We’re using Coda extensively now, for sales, hiring, project management and more.

It’s quite common that an individual has 5-20 notifications per day, and it’s currently pretty difficult to efficiently review them without losing track, especially if days of notifications start piling up for whatever reason (weekend, vacation, sick, other priorities).

Reviewing the notifications in Email and Slack apps can help but also has problems. I’ll focus on the Coda notifications side pane though for this post.

The base workflow has some problems.

  1. The notification pane can only show a few notifications at a time. New notifications are at the top, but often the ideal workflow is to scroll to the oldest notifications and review those first.
  2. There is no way to mark a notification as read without clicking on it.
  3. Clicking on a notification navigates to the source of that notification and the notification pane loses focus. This can be very cumbersome if a lot of notifications are in the list, since the user has to scroll back to where they are in the list.
  4. There is no filter for unread notifications only.
  5. It’s too easy to become subscribed for notifications. If I change anything on a coda item, I get subscribed to all comments. This can get out of hand quickly.

These aspects, at least for our team so far, makes it difficult to efficiently review notifications and ultimately we are seeing a lot of notifications being missed or ignored.

Some potential solutions to these problems:

  1. Perhaps an entire dedicated page for notifications, to allow for more dedicated space to improve upon the situation.
  2. A way to view only unread notifications.
  3. A way to open the source of the notification without losing focus and navigation in the notification pane.
  4. A way to mark the notification as read (and hide it if the unread-only filter is enabled) without navigating to it.
  5. More options for managing when subscriptions are made to all comments.

Thank you!

7 Likes

can i suggest a possible way to allow each organization to develop their own way of workflowing this notifications overload issue…

provide a way to show notifications as a coda table!

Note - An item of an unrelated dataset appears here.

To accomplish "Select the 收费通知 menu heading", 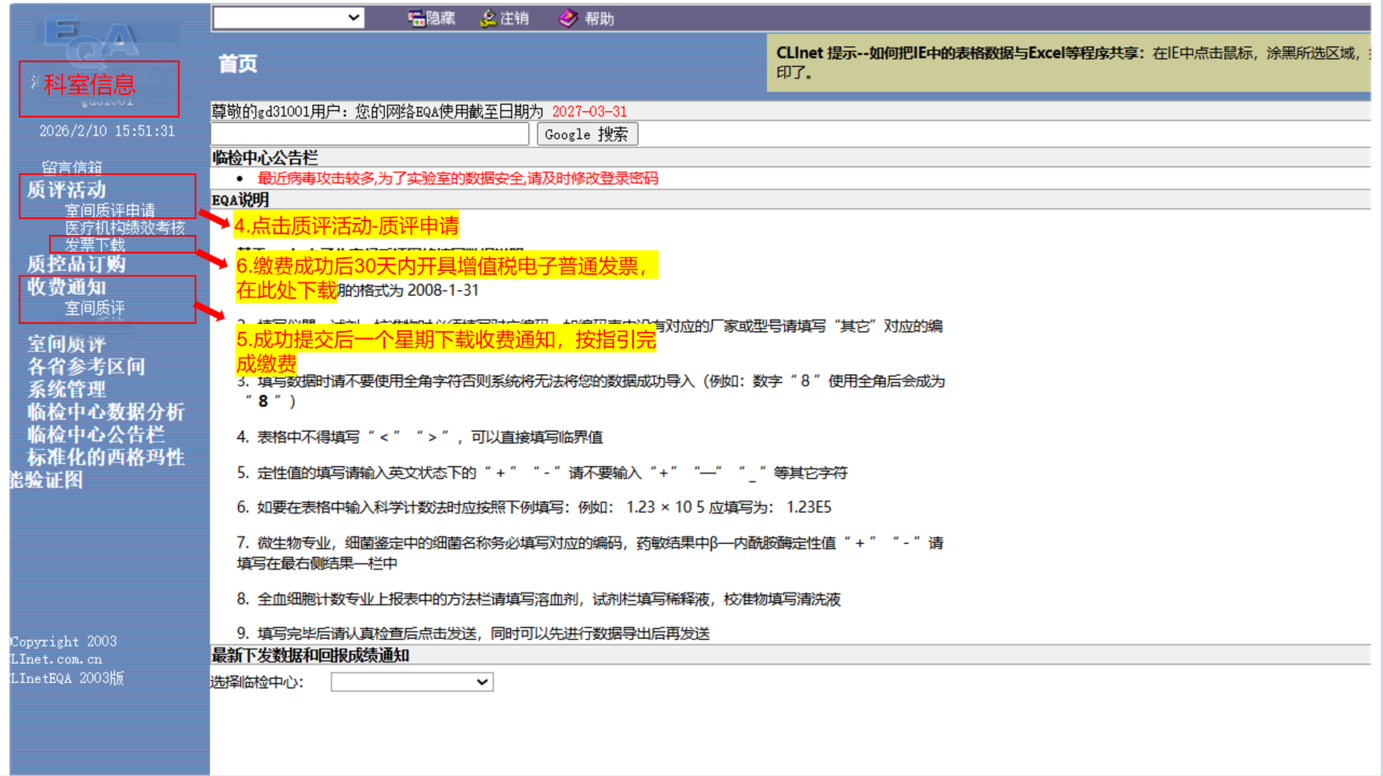I will point(66,287).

then we can use standard coda techniques to slice n dice the records and provide views, reports, dashboards, automations etc etc

it would need to be a 2 way sync of course

just a thought?

respext
max xyzor

2 Likes

In fact, notification in Coda is a big problem. I came across a case where one employee can receive up to 100 notifications per day. It is impossible to manage such a number of notifications in a real notification panel. Just do it as it is implemented in Notion. Why are old notifications removed from the feed? Why can’t I just mark a notification as read, or even come back to it after as many days as I need? For most people, it’s important to see the entire interaction history.